As an expat you’ll likely travel a lot, so why not try writing a blog with recommendations for other expats? Sometimes, it’s our hobbies that can become full-time jobs!
Learn A New Language:
The best way to learn a new language is through immersion and speaking to locals. Learn Portuguese! Brazilians are a friendly and welcoming people; they are easy to befriend, but you’ll need to learn Portuguese. Moreover, the number of people who speak Portuguese keeps increasing. It’s one of the official languages in worldwide organizations such as the Organizing Committee of the Olympic Games, or the UN.
It is quite easy to enter a post-graduate university program in Brazil. There also are specialized short programs like project management, where you demonstrate your skills as a group manager to lead a project.
Causes You Support:
There are many NGOs or like-minded projects in Brazil, and they need volunteers. Helping out just a few days a week will enable you to meet different people, make new friends, give back to society, andpractice your Portuguese.
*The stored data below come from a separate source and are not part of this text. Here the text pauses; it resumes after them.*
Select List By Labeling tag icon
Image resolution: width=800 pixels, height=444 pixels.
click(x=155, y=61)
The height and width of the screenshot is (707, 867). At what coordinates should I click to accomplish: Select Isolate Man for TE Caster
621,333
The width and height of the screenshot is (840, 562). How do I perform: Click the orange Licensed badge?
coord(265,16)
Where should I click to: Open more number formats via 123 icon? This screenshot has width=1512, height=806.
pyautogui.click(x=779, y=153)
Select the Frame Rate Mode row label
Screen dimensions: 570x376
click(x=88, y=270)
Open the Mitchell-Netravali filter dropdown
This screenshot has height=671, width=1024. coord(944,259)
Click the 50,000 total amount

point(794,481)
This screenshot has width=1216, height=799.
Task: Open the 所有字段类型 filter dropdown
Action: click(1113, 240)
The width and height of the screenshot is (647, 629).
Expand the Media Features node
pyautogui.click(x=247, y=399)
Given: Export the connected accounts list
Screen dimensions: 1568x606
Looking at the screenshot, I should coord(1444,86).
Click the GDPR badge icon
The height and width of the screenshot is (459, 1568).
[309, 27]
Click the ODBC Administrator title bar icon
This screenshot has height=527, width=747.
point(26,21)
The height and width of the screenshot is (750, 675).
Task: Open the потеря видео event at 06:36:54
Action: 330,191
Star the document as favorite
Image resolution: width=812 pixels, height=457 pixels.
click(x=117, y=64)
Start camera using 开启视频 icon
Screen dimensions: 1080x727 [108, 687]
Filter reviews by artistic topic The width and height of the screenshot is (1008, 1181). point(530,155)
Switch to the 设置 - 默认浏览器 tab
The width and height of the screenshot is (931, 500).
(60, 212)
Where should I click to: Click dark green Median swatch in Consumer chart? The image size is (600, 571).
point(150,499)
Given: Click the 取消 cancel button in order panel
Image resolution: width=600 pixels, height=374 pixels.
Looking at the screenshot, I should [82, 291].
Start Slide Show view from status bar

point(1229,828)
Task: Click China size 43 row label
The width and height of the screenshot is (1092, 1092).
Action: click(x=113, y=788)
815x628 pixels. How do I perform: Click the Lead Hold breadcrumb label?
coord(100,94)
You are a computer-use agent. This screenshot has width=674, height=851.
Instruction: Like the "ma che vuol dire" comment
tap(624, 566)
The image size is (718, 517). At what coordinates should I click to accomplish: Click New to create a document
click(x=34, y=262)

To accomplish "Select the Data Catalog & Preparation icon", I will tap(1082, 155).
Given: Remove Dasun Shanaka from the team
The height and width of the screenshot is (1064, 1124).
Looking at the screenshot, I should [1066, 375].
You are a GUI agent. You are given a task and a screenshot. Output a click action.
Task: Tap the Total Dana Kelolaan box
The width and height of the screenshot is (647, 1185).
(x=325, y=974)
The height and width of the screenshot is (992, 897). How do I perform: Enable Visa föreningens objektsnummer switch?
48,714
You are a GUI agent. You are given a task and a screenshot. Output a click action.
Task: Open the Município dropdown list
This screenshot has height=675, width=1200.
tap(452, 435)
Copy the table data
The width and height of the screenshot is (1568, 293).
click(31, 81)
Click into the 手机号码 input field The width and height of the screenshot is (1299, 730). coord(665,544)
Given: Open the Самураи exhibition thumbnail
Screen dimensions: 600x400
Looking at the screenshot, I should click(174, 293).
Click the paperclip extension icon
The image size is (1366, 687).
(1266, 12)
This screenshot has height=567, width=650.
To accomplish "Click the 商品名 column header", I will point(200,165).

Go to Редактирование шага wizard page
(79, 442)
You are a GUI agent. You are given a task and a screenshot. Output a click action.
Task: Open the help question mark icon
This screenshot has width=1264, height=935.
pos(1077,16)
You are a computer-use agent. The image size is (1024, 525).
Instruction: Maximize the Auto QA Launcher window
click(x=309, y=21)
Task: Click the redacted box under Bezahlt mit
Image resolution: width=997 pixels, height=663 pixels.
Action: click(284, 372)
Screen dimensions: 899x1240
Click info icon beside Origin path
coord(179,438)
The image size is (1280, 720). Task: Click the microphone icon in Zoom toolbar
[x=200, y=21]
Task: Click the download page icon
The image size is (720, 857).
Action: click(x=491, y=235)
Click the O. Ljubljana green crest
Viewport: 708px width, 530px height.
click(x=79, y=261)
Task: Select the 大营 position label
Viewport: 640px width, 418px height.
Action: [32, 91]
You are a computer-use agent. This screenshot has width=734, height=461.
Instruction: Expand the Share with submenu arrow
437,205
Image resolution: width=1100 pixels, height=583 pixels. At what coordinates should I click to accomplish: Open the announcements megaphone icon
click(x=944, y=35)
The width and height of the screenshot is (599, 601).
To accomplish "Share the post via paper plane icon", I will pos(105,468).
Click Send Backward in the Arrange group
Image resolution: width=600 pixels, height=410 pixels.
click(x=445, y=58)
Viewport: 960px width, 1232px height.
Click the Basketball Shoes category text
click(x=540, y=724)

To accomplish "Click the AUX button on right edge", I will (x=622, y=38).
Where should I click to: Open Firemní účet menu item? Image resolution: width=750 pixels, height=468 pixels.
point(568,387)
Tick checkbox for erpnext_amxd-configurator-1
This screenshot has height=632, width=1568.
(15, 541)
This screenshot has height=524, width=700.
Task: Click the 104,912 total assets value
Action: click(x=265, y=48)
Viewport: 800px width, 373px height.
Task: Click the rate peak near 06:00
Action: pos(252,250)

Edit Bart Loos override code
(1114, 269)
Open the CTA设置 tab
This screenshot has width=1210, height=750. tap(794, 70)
You could also take on some responsibilities in these organizations and improve your résumé.
Find Work or Create Your Own Company:
Most of the time, the husbands and wives of expats don’t have a work permit. However, you could work on developing your professional network instead by landing interviews and applying for a working visa. Already being located in Brazil could be a huge advantage when compared with other candidates for expatriation. While it depends on your nationality, you will generally be able to work after living in Brazil for four years.
You can also create your own business, or even invest in a local company. If you have the money to invest and a good business project, it is possible to apply for something called an investor’s visa.
The most important thing is to frame your expatriation as an incredible opportunity, even if your career has been put on pause. Enjoy your stay in Brazil, take advantage of the local culture, and most of all, have fun!Being an expat wife or husband is not an easy task, and unlike most people think your life can quickly become boring. Marie Doremus tells you all there is to know not to waste your time in Brazil.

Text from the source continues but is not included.